GARCIA: What this does is they do math all the time without realizing it and it’s helping them develop skills in class and I see it in their geometry classes and algebra classes.

Like schools across the state, Richmond High is facing huge budget cuts. So the funding source for this brand new $60,000 lab was not the school district. It was oil giant Chevron, which has a large refinery in the city. Chevron Spokesman Brent Tippen says the company is committed to making Richmond a better place to live. But the city has sued Chevron, citing environmental concerns over its plans to expand its operations. There was also a dispute recently over how much tax money the company owes the city.

MONGEAU: Chevron’s had a lot of negative press here in Richmond. Some people would say this is just a PR move. What would you say to that?
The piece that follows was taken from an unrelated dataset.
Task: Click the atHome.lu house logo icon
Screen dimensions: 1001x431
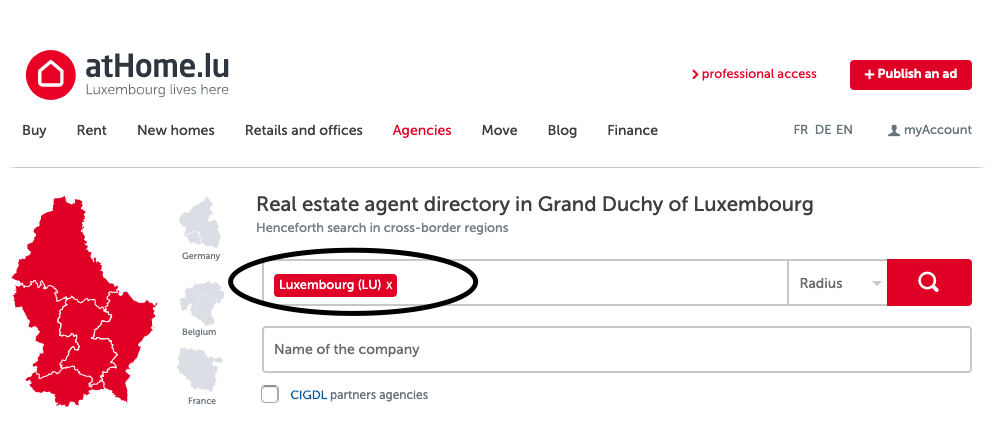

BRENT TIPPEN: Well, I think, you know, Chevron is directly invested in the Richmond community. It’s always our hope that at some point by educating the students in technical jobs that we’re able at some point to employ those students and to keep them right here in California.

Richmond isn’t the only town in California receiving support. In addition to funding programs at seven other Bay Area schools, Chevron also funds projects in Sacramento, Los Angeles, and Bakersfield. With state education dollars slipping away, arrangements that allow private companies to pay for public school programs are becoming more common. But Richmond students aren’t particularly concerned with who is footing the bill. For student Maria Castillo the class has opened the door to a new career path.

CASTILLO: My plan is to go either to UC Berkeley or UC Davis and study as an engineer. 

Castillo sees her success in this class as one more indication that…

CASTILLO: Just because we’re from Richmond doesn’t mean we can’t do it, we can still do it. It doesn’t matter where we live. We can just still do it if we put our effort into it.   

Whether they stay and work for Chevron or not, these students in Richmond's engineering academy will be one step ahead in California's increasingly high tech economy.

In Richmond, I’m Lillian Mongeau for Crosscurrents.

Lillian Mongeau is a reporter with the UC Berkeley Graduate School of Journalism.